Sometimes we inquire to no one in particular, but it is a question frequently laid to rest at my feet, presupposing I have expertise in matters escaping normal minds of casual observation.
But I confess my own ignorance. My response usually comes back, “I don’t know.” And in many cases, that reply is my honest assessment of my inept and inconclusive attempts trying to make sense of those events that make no sense. I
simply don’t know.
Sometimes I wonder if we can know.
People often ask me, a pastor, one with theological training and a religious education, as if I have some exclusive pipeline to the Almighty, or if by my ecclesiastical vocation, I have secret knowledge in the ways God works, or in some cases, doesn’t seem to work. But I confess, more times than not, I just don’t
know.
I don’t like not knowing, especially when people expect me to know. It’s as if people come to me and say, “Don't we pay you to know?" Other times, it’s as if people want me to utter those mystical words of comfort to make everything magically, and painlessly work out. But we also know those words don't exist, and even it they did, it seldom does.

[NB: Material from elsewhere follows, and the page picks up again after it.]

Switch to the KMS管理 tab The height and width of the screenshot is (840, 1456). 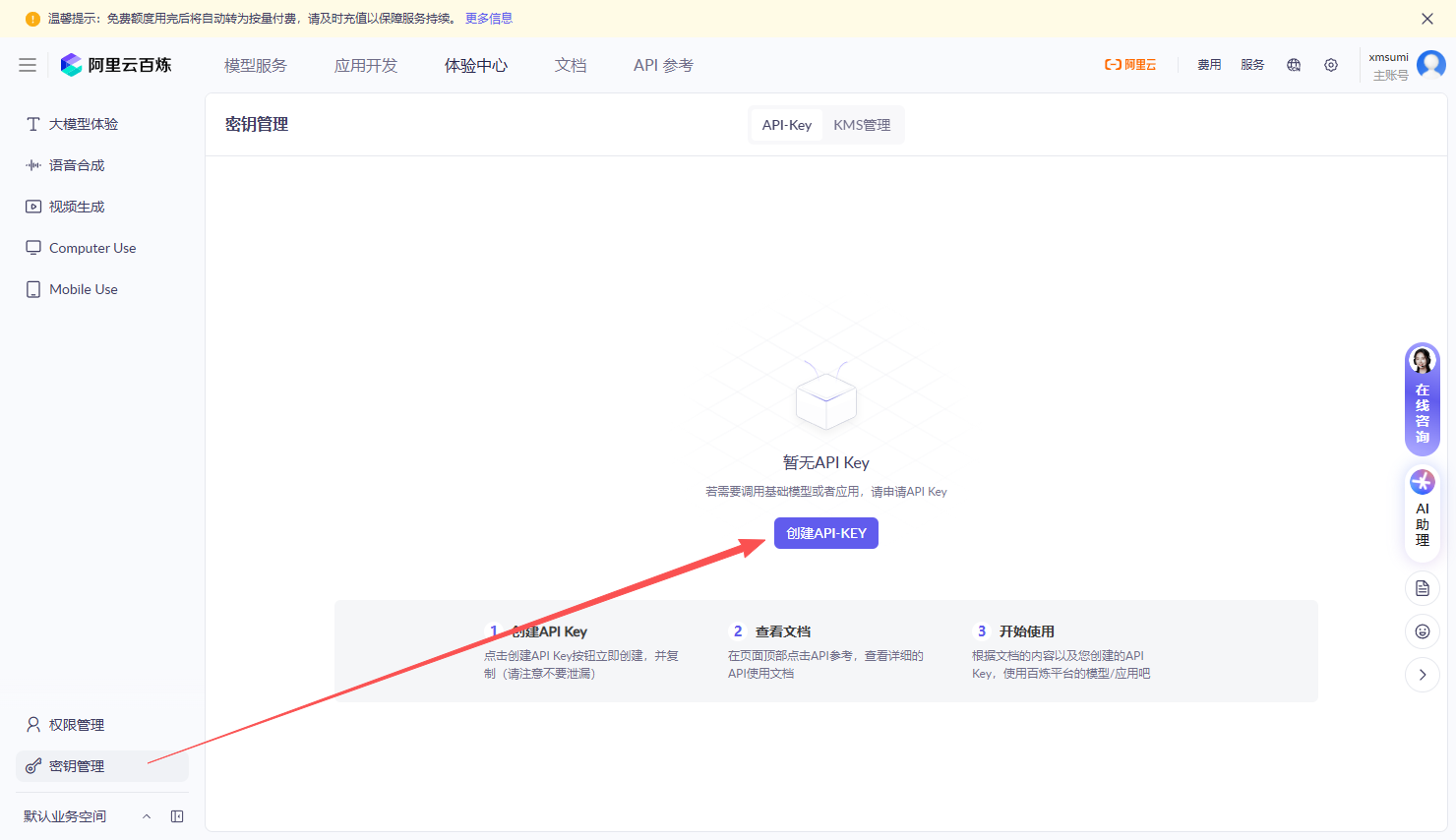pos(862,125)
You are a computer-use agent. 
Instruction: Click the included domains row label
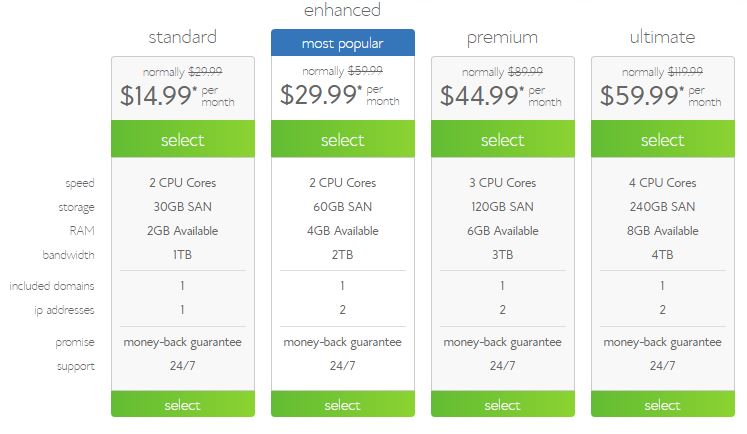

However, my inability to answer difficult questions delivers an ironic sense of hope that some day the answers will come as the purposes of God unveil themselves. Until I find a satisfactory answer, if such an answer is even possible, I need to embrace the peace that exclusively comes with the faith that, “Only God knows.”
Then trust that God does, and leave it in God’s hands. The One who knows that what we cannot know, will also take care of that what we cannot do.